According to Vytautas Kamblevičius, who worked for the municipality of Kaunas region at the time and was in charge of guarding Sitkūnai broadcasting station, local officials made sure that strategic buildings and points were supplied with concrete blocks for barricades, and agricultural machines, supported by live chains of people, who took shifts to guard broadcasting facilities round the clock.

Petras Makutėnas, who was in charge of defence at Juragiai, remembers that one task was to avoid spontaneous, potentially destructive actions of passionate local volunteers. He worked to make sure that people did not provoke the military or block residents’ vehicles on the way to Juragiai. His team also installed metal bars at Juragiai broadcasting station and made a secret entrance, where only those who knew the password could enter.

Specialists also understood that a steady supply of electricity was crucial – otherwise broadcasting stations would stop working. Making and distributing recordings also required coordination.

Taxi and ambulance drivers were mobilized for passing messages and ensuring communication, as they could communicate with each other using portable radio transmitters. Citizens informed local authorities of any movements of the military they had detected.

The municipality prioritized Juragiai over Sitkūnai, according to Žeižys. “Also, the most important thing was to keep the electricity bridge in our hands, because signals from the TV station here in Kaunas would reach Juragiai under Aleksotas Bridge.”

News from Kaunas

As soon as soldiers broke into broadcasting facilities in Vilnius in the middle of that fearful night, journalists and technical staff in Kaunas got ready, and TV broadcasting resumed – from Kaunas – 20 minutes after it was cut off in Vilnius.

Journalists Jolanta Šarpnickienė and Dzintra Varžgalienė in Sitkūnai, Modestas Patašius, Vidas Mačiulis and others in Juragiai were ready to take over the responsibilities seized from their colleagues in Vilnius. Before broadcasting to all radios and TVs in Lithuania could be ensured, engineer Algirdas Vidmontas addressed the audience, encouraging everybody to stay tuned. The signal from Juragiai could reach as far as Poland, providing a vital link to the outside world.

“We stayed on duty all night, and the last call we made was at 12:30 at night on the government line, to the Lithuanian TV. ‘Lithuanian Soviet TV is listening,’ a voice answered. We told him to go to hell and the line was cut off,” said Žeižys, whose staff also had to make sure that journalists from Vilnius were safely accommodated in Kaunas hotels following transfer from Vilnius. Lithuanian TV stopped broadcasting from the capital city at 2:10 AM.

A radio relay station on Vaižganto street was another important link to the outside world, as it could access satellites and had previously been used for blocking anti-Soviet broadcasting from the West. According to Lietuvos rytas, lists of volunteers, called on to guard this facility, were kept top-secret. Over a dozen men, who risked their lives there, have not received any official recognition to this day.

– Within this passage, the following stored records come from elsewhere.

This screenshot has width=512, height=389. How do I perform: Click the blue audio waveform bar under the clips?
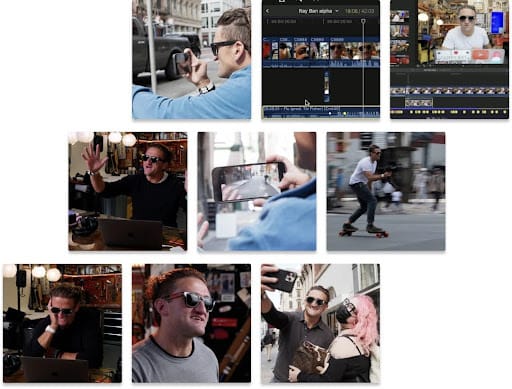tap(321, 63)
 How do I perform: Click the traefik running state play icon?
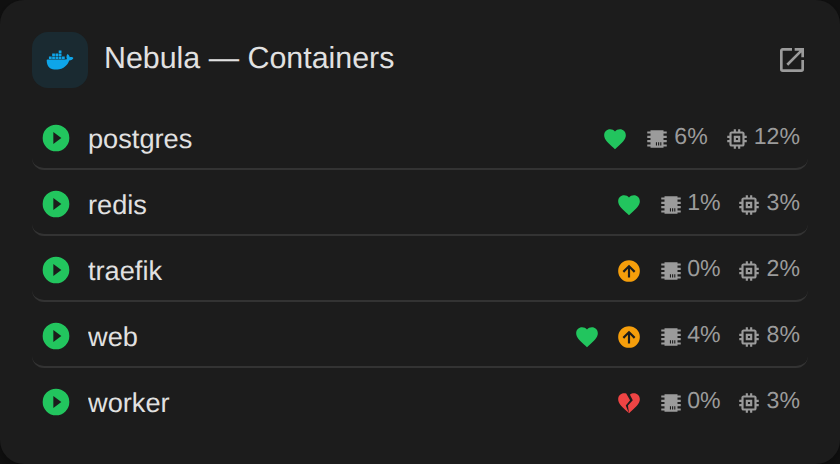point(56,270)
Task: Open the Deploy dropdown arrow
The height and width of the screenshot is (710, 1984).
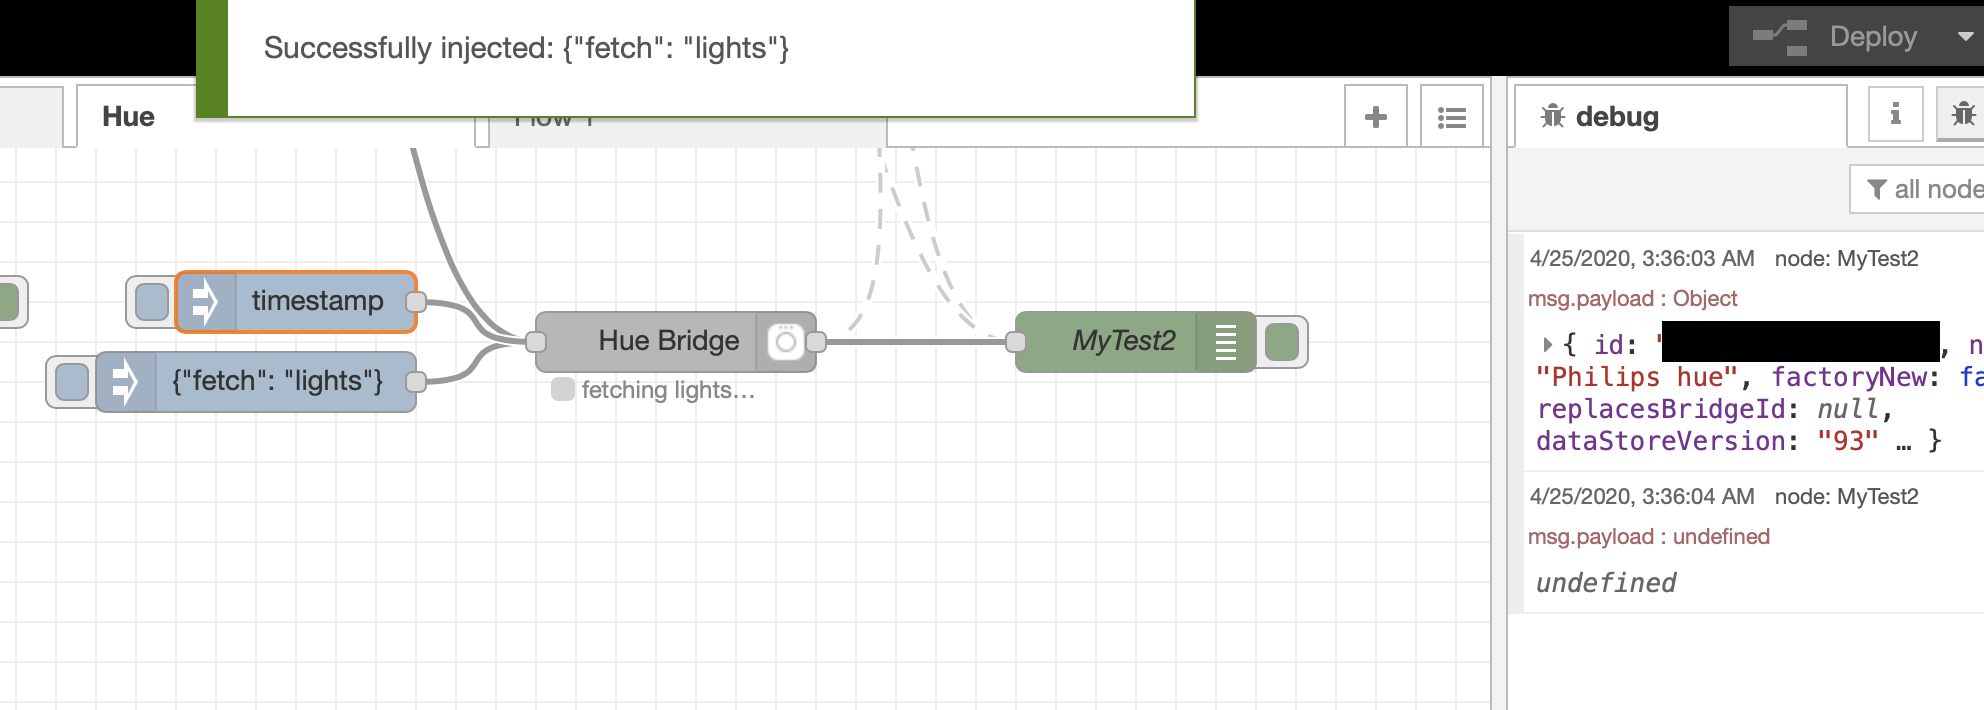Action: coord(1959,36)
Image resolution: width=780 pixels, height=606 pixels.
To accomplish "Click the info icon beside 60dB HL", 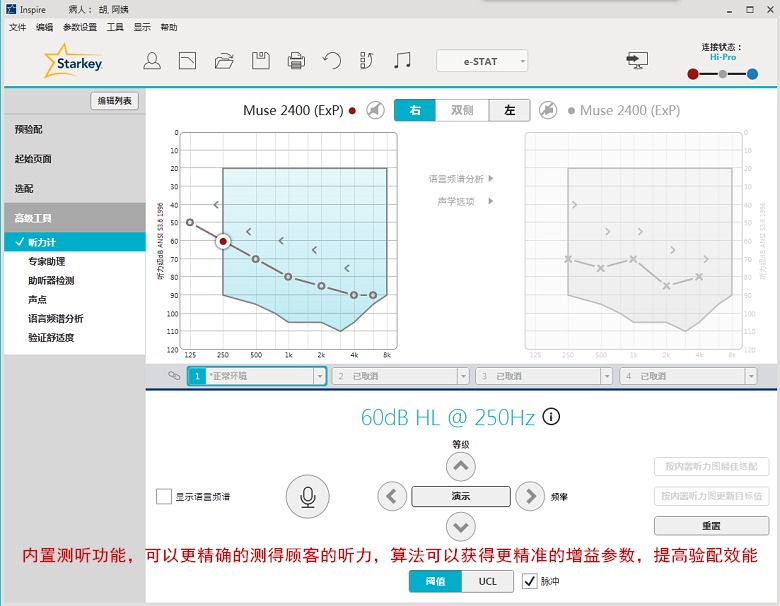I will pyautogui.click(x=551, y=417).
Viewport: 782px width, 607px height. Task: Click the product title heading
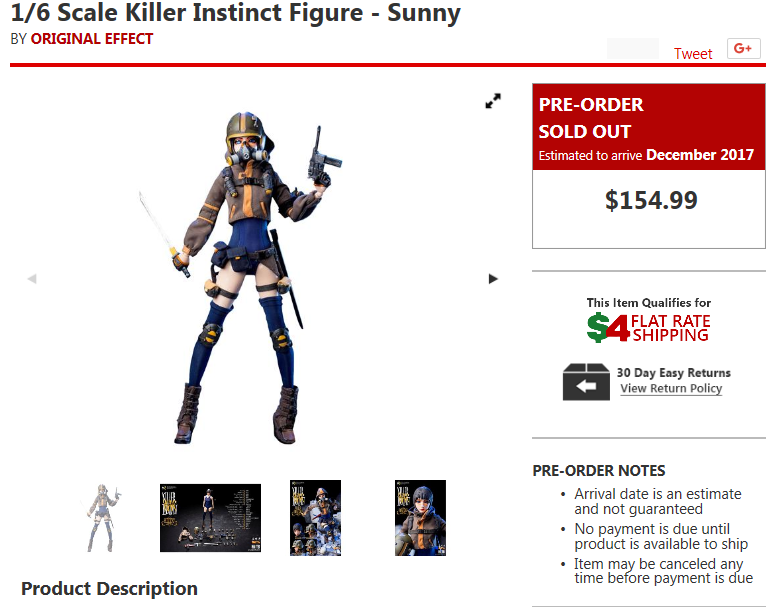[x=235, y=12]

Many ask why the Soviet military did not attack communication hubs in Kaunas. Local officials remember that they and Soviet soldiers agreed in advance to avoid unnecessary provocations and casualties.

Barkauskienė has fond memories of solidarity and outstanding level of coordination at Sitkūnai. “There was tea, even cigarettes (those long ones, without a filter, which we called ‘spaghetti’ as they could be cut into pieces), sandwiches with egg and smoked lard. Clearly, people brought these products from local markets, since these were in short supply in shops. There was an embargo at the time.”

This was a chance to ask her how she and her friends felt about the constant shortage of goods and the Lithuanian government’s decision to raise food prices – Lithuanian Communist Party activists and the Soviet military had used this as an excuse to stir unrest and activate the ‘national salvation committee’.

“People supported the independent government despite the price increases. We wanted to get out of this fenced ‘family’ at all costs. I work at a library now – I prefer to get lower pay but be free,” Barkauskienė said.